Computing inverse discrete Stieltjes transform?

Question

Is there a way to invert the Stieltjes transform of a discrete distribution in Mathematica? IE, given $g(u)=\sum_{i=1}^\infty f(i) \frac{1}{u-f(i)}$, obtain $f(i)$

ClearAll["Global`*"];
f = x^-2;
g = Sum[ f/(u - f), {x, 1, \[Infinity]}] (* (Sqrt[u] - \[Pi] Cot[\[Pi]/Sqrt[u]])/(2 Sqrt[u]) *)

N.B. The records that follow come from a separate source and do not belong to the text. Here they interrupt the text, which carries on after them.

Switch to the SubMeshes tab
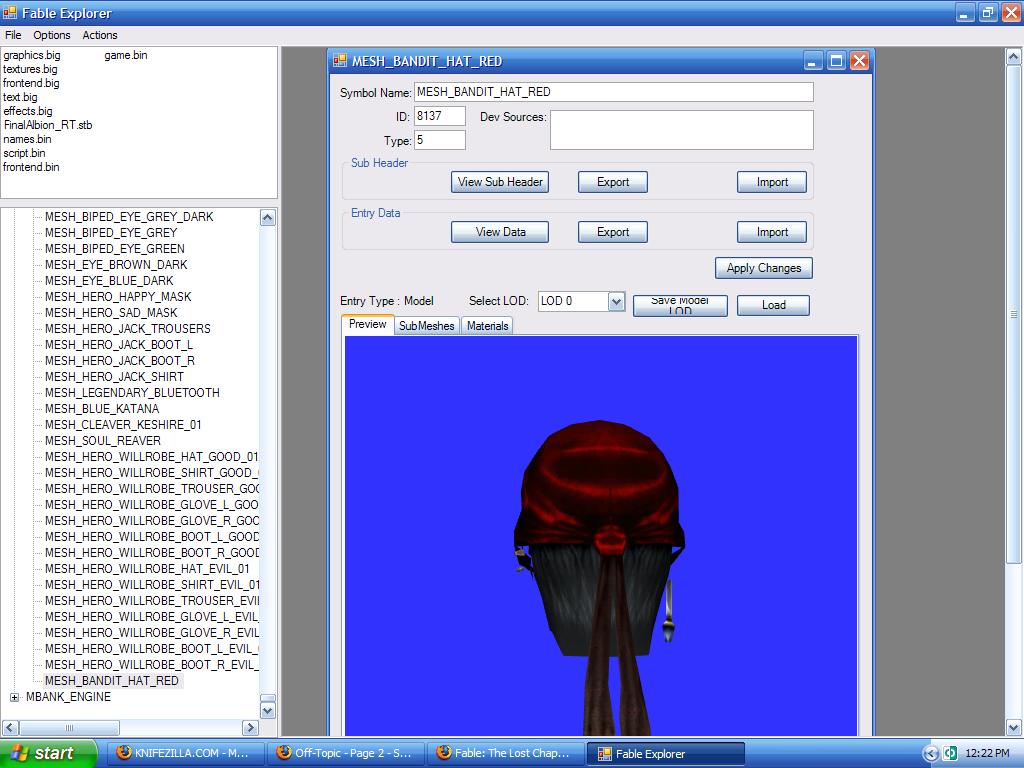This screenshot has height=768, width=1024. point(426,326)
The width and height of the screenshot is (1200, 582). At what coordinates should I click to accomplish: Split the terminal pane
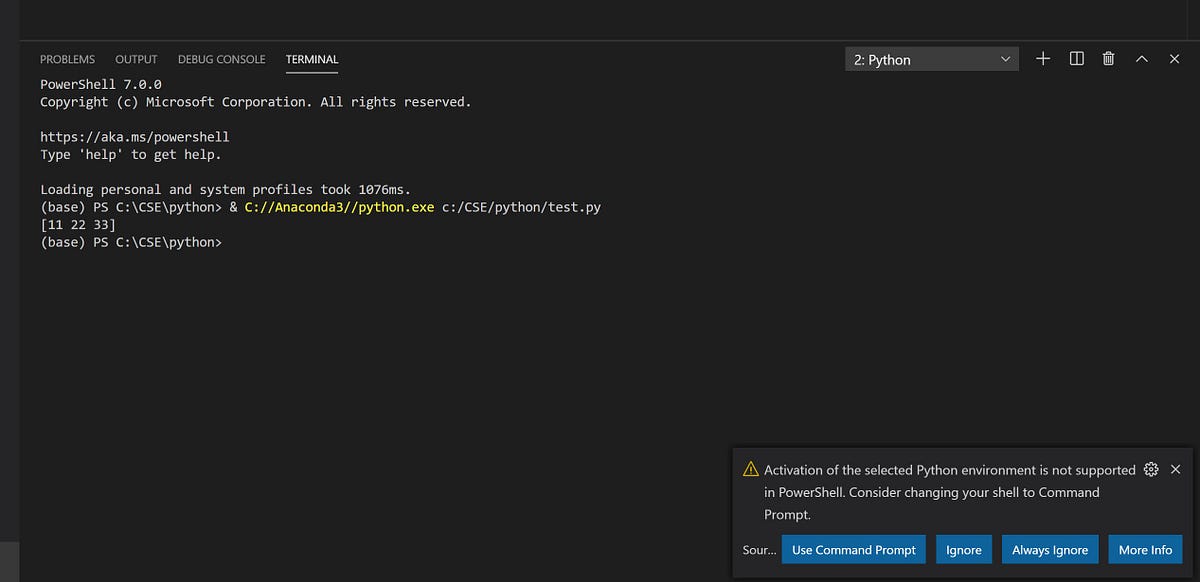[1075, 59]
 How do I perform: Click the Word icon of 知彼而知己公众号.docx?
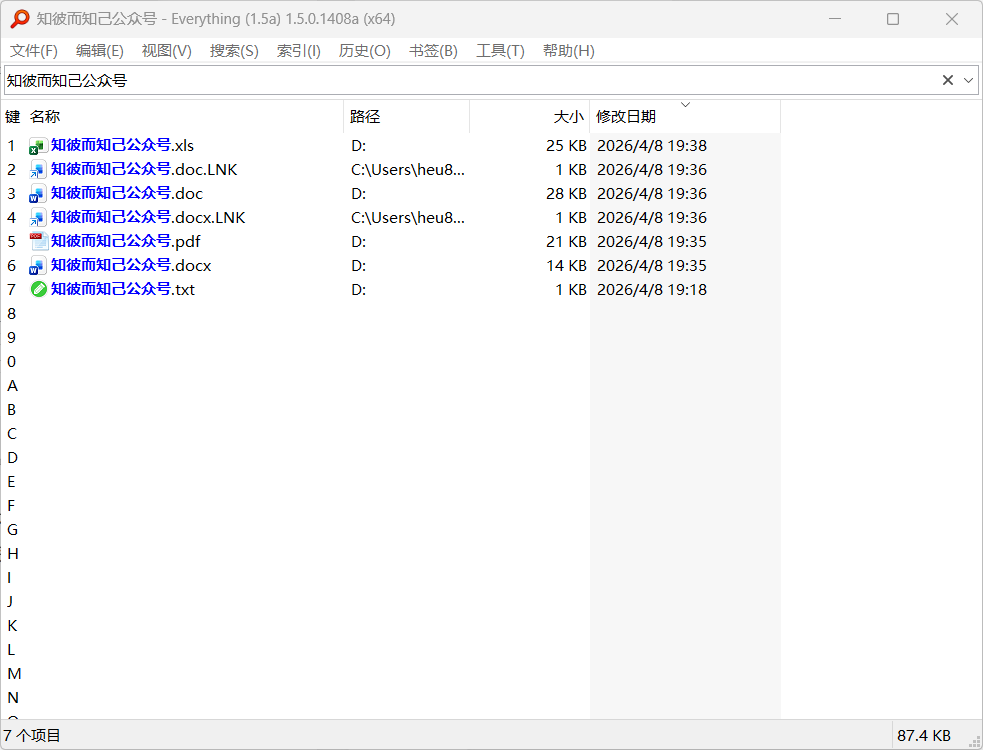[38, 266]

For a continuous distribution, the recipe is given by JimB here

Edit

it seems possible to invert by following the recipe here if there were a way to get all the singularities of $g$

ClearAll["Global`*"];
f = x^-2;
g = Sum[f/(u - f), {x, 
   1, \[Infinity]}] (*(Sqrt[u]-\[Pi] Cot[\[Pi]/Sqrt[u]])/(2 Sqrt[u])*)
singularities = Table[1/i^2, {i, 1, 10}];
Print["f=", f];
Print["g=", g];
Table[Residue[g, {u, u0}]/u0, {u0, singularities}]

Answer 1

This is (at best) a partial answer. A bit of calculus shows you can substitute x for Sqrt[u] to get x - Pi*Cot[Pi/x] (the change of variable differential conveniently cancels the 2*x denominator). The poles are clearly at reciprocals of integers. We will compute some residues.

ee = 2*x*(x - Pi*Cot[Pi/x])/(2*x);
etab = Chop[Table[
   rep = 1/j + .001*Exp[2*Pi*I*t];
   ff = ee*D[rep, t] /. x -> rep;
   1/(2*Pi*I)*NIntegrate[ff, {t, 0, 1}, PrecisionGoal -> 12],
   {j, 1, 20}]]
(* Out[89]= {1., 0.25, 0.111111, 0.0625, 0.04, 0.0277778, 0.0204082, 

0.015625, 0.0123457, 0.01, 0.00826446, 0.00694444, 0.00591716, 

0.00510204, 0.00444444, 0.00390625, 0.00346021, 0.00308642, 

0.00277008, 0.0025} *)

Now rationalize them to see what we have.

Rationalize[etab]
(* Out[92]= {1, 1/4, 1/9, 1/16, 1/25, 1/36, 1/49, 1/64, 1/81, 1/100, 

1/121, 1/144, 1/169, 1/196, 1/225, 1/256, 1/289, 1/324, 1/361, 1/400} *)

This does give the values for x^(-2). Not sure it was quite what you want but maybe it will give some ideas?